Exercise objective: In the data below, give the number of lines that contain the word "agent". Nothing else is needed.

Extracted data entries:
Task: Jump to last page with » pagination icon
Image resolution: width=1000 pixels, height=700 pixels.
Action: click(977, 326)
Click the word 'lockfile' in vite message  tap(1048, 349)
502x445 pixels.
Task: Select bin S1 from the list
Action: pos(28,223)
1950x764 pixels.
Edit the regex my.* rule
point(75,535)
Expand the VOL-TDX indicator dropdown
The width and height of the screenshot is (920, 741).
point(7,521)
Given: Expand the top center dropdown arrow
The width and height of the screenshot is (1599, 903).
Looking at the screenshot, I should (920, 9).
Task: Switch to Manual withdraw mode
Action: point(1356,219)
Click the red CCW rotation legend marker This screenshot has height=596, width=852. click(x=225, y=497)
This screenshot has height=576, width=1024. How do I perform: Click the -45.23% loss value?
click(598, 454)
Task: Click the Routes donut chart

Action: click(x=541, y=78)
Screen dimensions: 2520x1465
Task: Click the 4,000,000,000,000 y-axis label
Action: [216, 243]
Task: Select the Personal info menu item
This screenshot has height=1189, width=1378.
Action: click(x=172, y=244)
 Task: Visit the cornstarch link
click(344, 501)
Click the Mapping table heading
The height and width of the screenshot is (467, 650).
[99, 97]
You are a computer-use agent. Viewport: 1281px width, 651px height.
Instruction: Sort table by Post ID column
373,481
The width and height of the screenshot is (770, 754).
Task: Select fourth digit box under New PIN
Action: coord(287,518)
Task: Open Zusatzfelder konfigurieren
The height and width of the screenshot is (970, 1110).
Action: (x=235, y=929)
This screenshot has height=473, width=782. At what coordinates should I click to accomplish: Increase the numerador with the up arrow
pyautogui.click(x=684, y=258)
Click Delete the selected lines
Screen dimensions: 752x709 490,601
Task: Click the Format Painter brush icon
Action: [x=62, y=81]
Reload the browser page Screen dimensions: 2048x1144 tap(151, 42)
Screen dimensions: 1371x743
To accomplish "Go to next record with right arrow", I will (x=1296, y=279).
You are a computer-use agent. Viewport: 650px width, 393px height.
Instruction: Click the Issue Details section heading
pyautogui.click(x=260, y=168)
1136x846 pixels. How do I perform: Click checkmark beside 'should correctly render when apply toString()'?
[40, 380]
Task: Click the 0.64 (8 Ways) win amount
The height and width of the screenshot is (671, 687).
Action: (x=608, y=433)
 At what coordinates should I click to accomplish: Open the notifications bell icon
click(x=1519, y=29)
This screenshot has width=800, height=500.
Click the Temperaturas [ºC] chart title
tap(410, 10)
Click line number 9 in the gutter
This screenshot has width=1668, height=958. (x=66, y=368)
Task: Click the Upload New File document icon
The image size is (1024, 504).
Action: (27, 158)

Response: 2